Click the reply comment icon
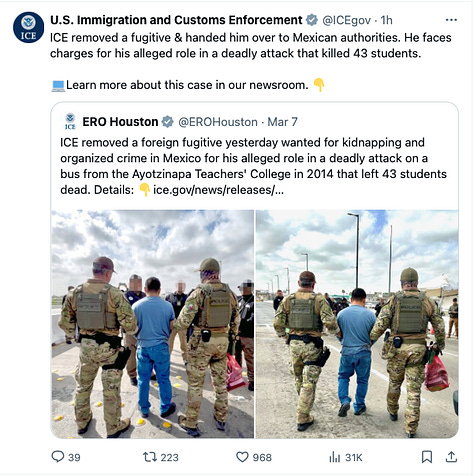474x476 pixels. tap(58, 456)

____

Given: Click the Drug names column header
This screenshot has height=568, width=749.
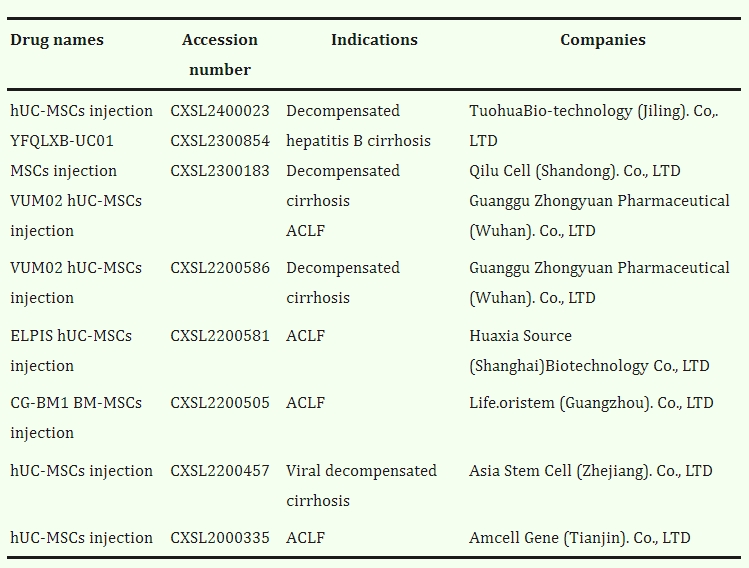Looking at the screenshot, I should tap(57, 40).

____

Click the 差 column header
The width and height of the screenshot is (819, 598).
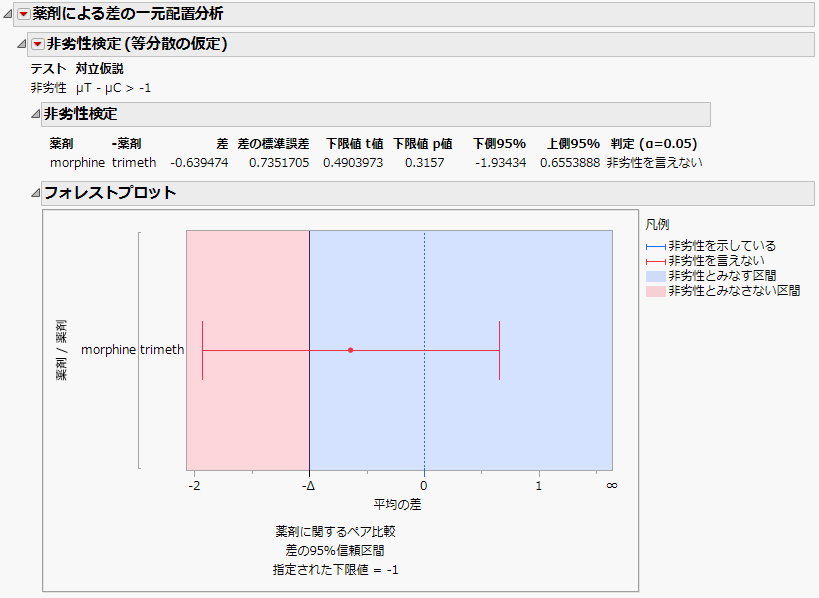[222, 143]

____

TASK TO CARRY OUT
Check each line of the records for the word "column" and extract those that contain it.

EXERCISE SOLUTION
Given: Click the Drug names column header
Click the 差 column header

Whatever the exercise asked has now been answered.